As porfirias agudas costumam se manifestar em crises com diversos sintomas, que frequentemente são confundidos com outras doenças. Fatores ambientais como medicamentos, álcool, hormônios, dieta, estresse, exposição solar e outros, desempenham um papel importante no desencadear das crises. As principais manifestações observadas são:

  • Dores abdominais de forte intensidade – muitos pacientes são submetidos a diversos exames invasivos e até mesmo procedimentos cirúrgicos desnecessários até receberem o diagnóstico correto.
  • Sintomas neuropsiquiátricos, como alterações de humor, do sono, compulsões, agitação e em casos mais graves psicose, crises convulsivas e rebaixamento do nível de consciência (coma).
  • Episódios de paralisia aguda – uma das manifestações mais graves da doença, que frequentemente é confundida com outras doenças neurológicas agudas, como síndrome de Guillain Barré.
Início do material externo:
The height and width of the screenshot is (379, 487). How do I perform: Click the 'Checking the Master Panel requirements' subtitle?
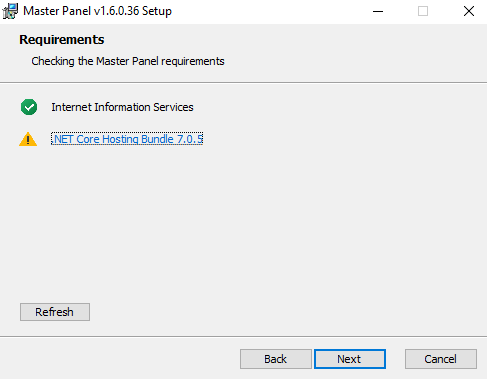point(128,61)
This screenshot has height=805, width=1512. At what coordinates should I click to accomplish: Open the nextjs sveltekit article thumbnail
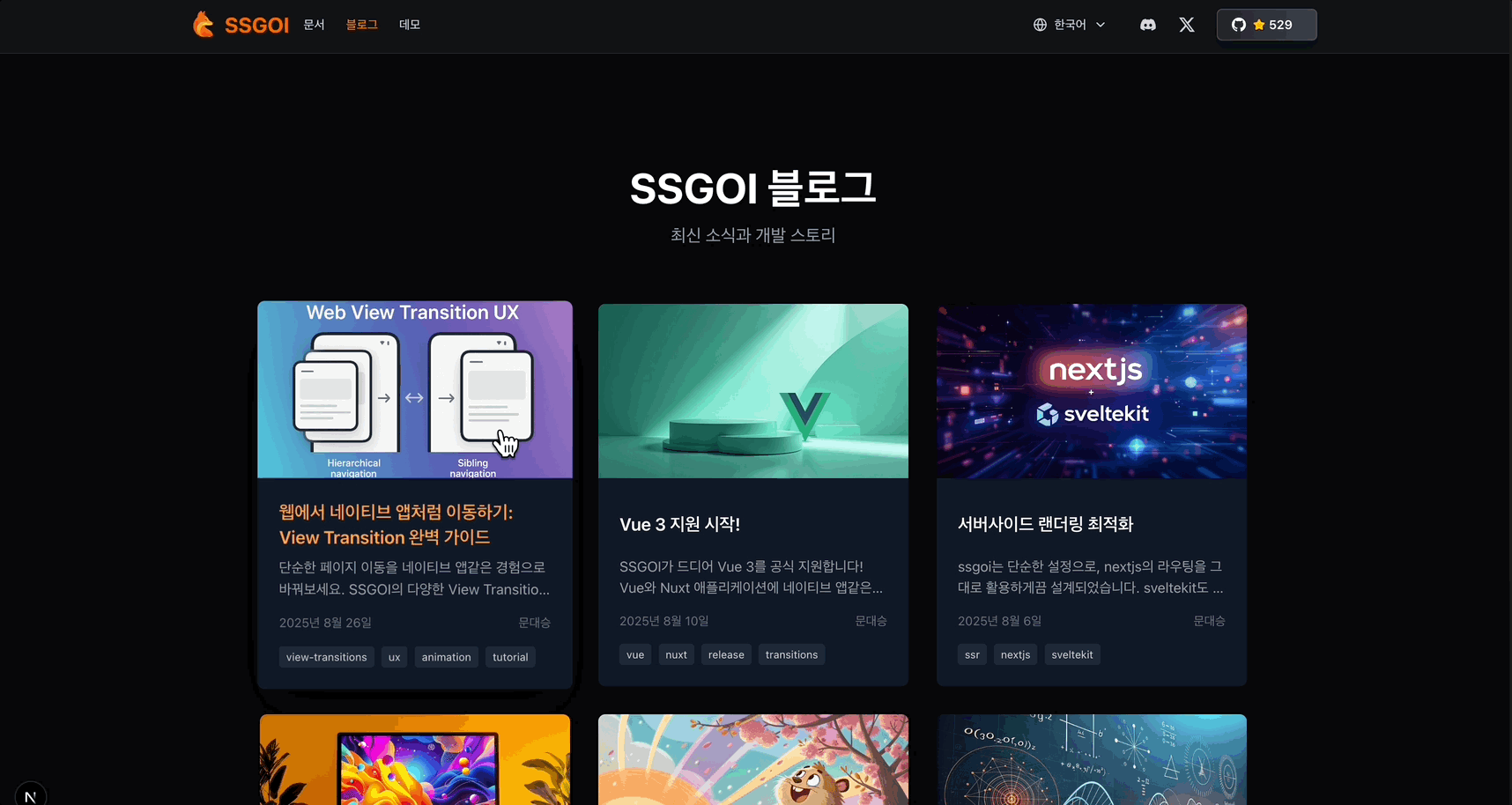click(x=1092, y=391)
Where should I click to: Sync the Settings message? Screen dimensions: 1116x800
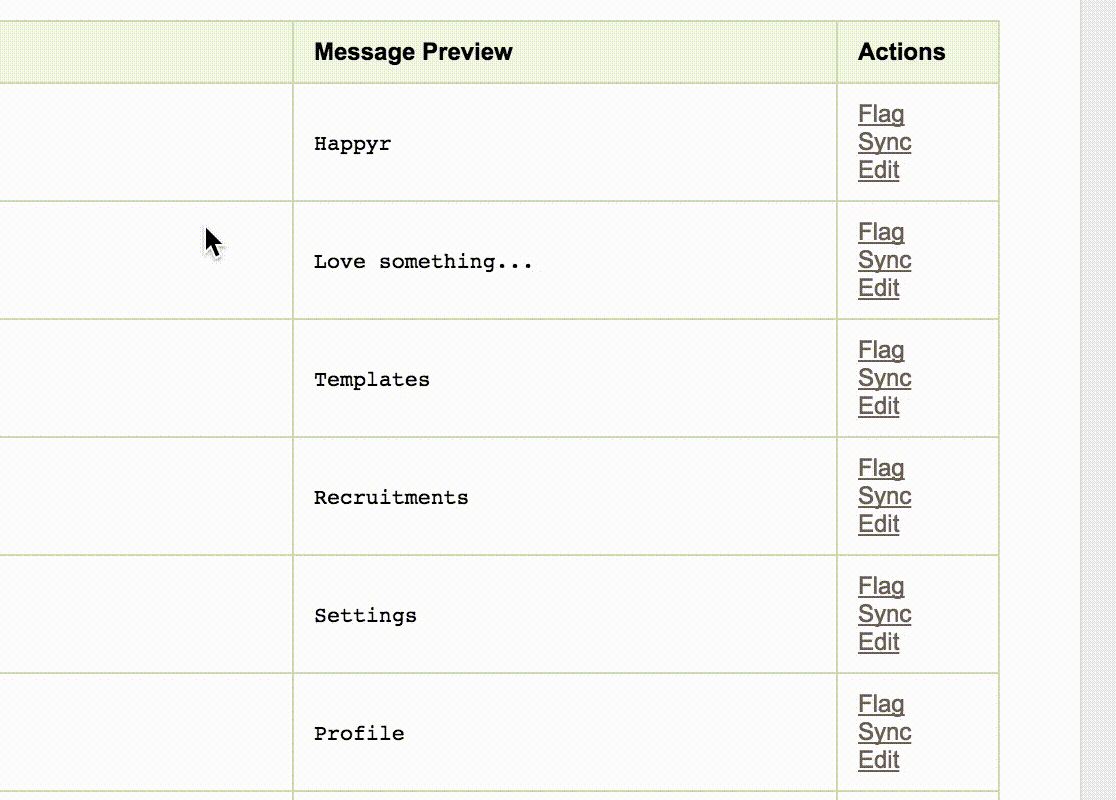coord(884,615)
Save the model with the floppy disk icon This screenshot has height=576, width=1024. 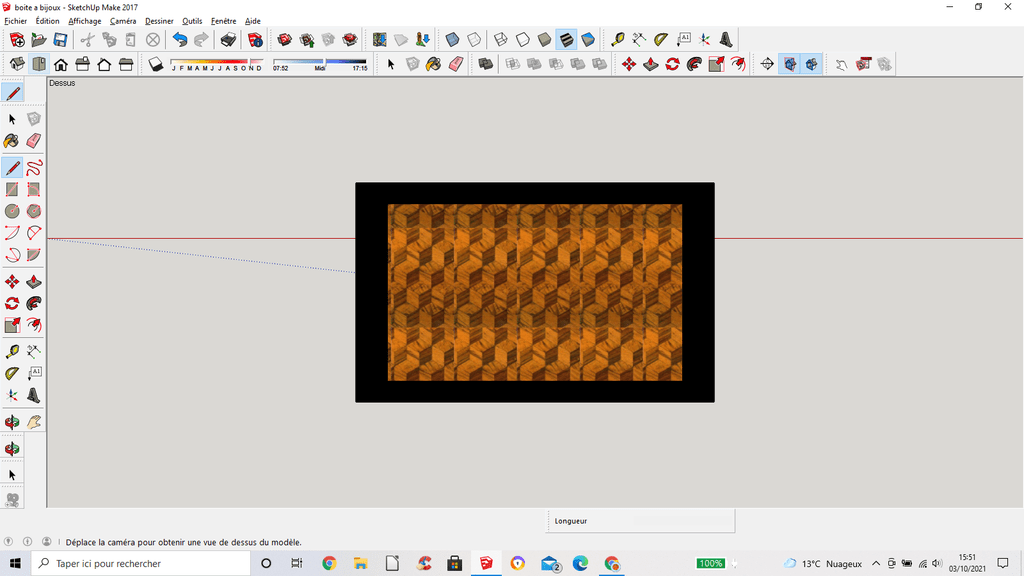point(60,40)
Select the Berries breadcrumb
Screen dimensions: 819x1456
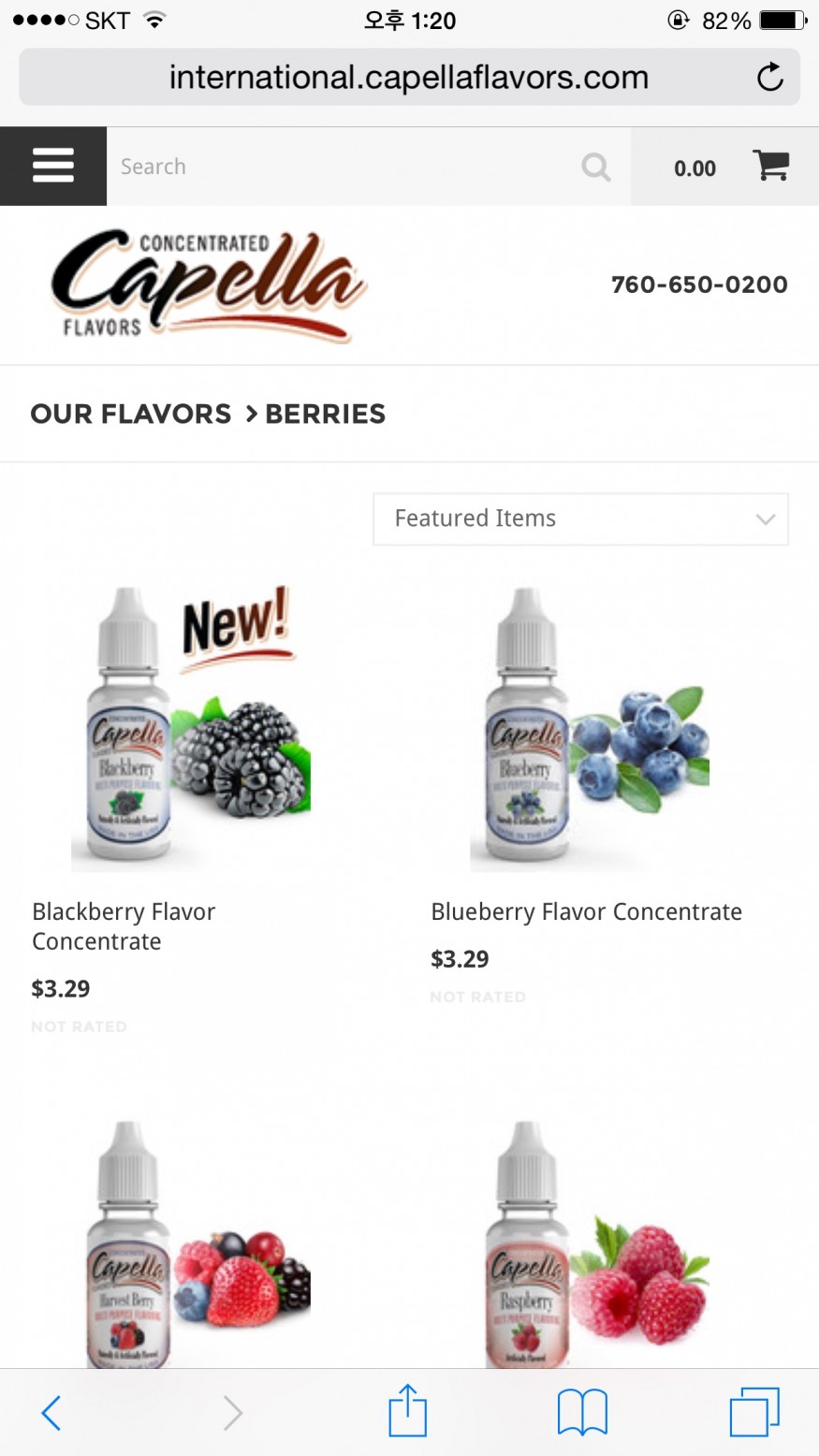point(325,414)
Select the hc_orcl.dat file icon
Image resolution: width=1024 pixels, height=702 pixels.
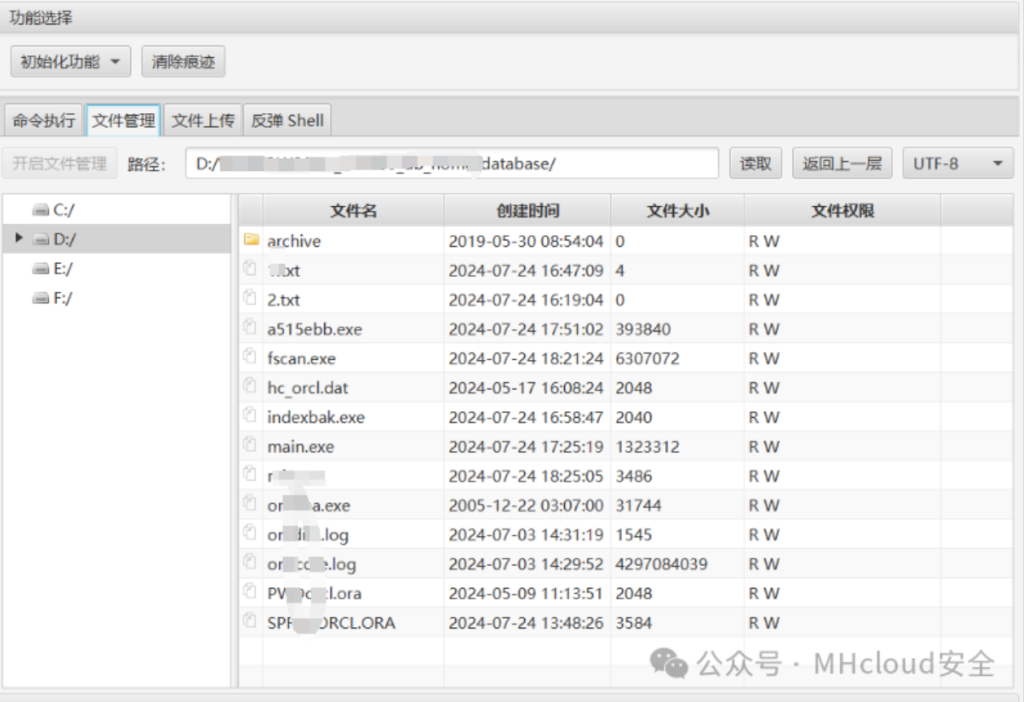coord(252,387)
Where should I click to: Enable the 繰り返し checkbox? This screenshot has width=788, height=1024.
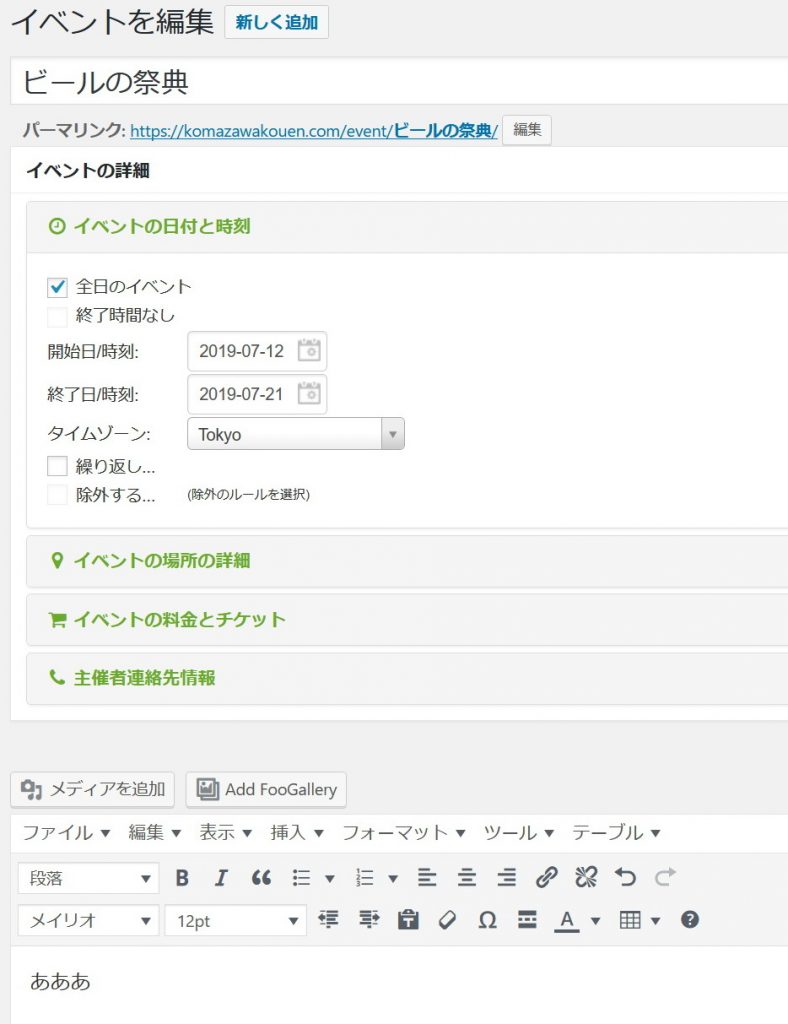[57, 466]

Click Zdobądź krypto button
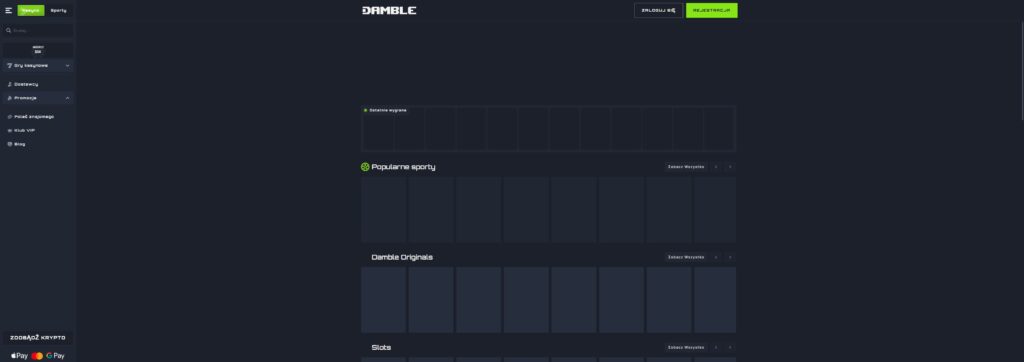click(38, 338)
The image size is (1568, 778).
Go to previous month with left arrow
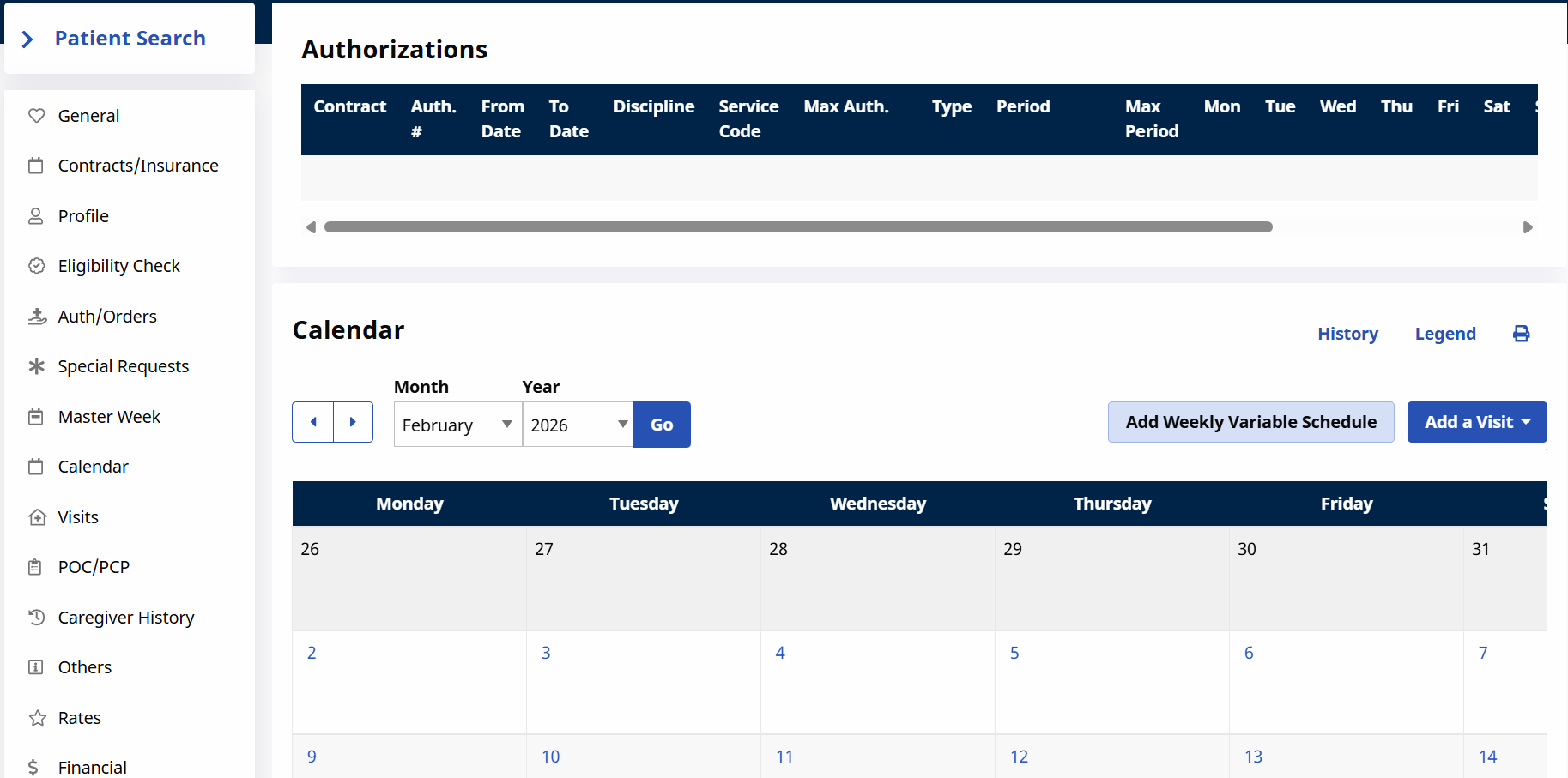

Os episódios podem ter duração de semanas a meses e deixar sequelas sensitivas e motoras se não tratados. Em casos mais graves ocorre comprometimento da musculatura da deglutição e respiração com necessidade de ventilação mecânica.
  • Náuseas e vômitos
  • Alteração do hábito intestinal – constipação ou diarréia
  • Taquicardia, hipertensão, hipertermia – todas manifestações de desregulação do sistema nervoso autonômico.
  • Alteração da cor da urina pela elevada excreção de metabólitos. Costuma apresentar cor roxa, de onde vem o nome da condição (“porphyrus” em grego = cor púrpura).

 

 

Além dos sintomas agudos observados nas crises, muitos pacientes desenvolvem manifestações crônicas após muitos anos de doença. Dentre elas, se destacam o maior risco de desenvolver hipertensão arterial sistêmica, doença renal crônica e neoplasia hepática.

 

O diagnóstico pode ser sugerido através do quadro clínico e de alguns achados de exames complementares observados com frequência durante as crises, como hiponatremia (níveis baixos de sódio no sangue), eletroneuromiografia com polineuropatia axonal e elevação de ALA e PBG na urina, que são dois metabólitos associados às porfirias hepáticas agudas. A confirmação do diagnóstico, entretanto, é feita por meio de teste genético, que identifica mutação patogênica em um dos genes da via de metabolismo do heme.

 

O tratamento durante as crises agudas envolve o uso de soluções endovenosas ricas em glicose ou na medicação hematina ou hemina, que interfere em uma das enzimas da via de metabolismo do heme e reduz o acúmulo de metabólitos tóxicos. Essencial também, é a prevenção de fatores de descompensação sempre que possível. Os mais comuns são infecções, uso de alguns medicamentos, consumo de álcool e exposição a hormônios, principalmente estradiol. Uma nova terapia já está atualmente disponível, com objetivo de reduzir a ocorrência de crises agudas e de manifestações tardias como disfunção renal e câncer hepático nos pacientes com porfiria. Trata-se da givosirana, uma terapia genética de RNA de interferência que atua diretamente na enzima ALAS1, reduzindo os níveis de ALA e PBG, que são os principais metabólitos tóxicos responsáveis pelos sintomas nas porfirias agudas.

 

Em resumo, as porfirias são doenças metabólicas e genéticas raras, que podem cursar com diversos sintomas incluindo dores abdominais, lesões de pele, fraqueza muscular e sintomas psiquiátricos. O diagnóstico precoce é essencial, porque muitos pacientes são expostos a tratamentos e intervenções prejudiciais antes de serem diagnosticados corretamente. Além da prevenção de fatores desencadeantes de crises, já existem tratamentos disponíveis para acelerar a recuperação durante episódios de descompensação, assim como para preveni-los.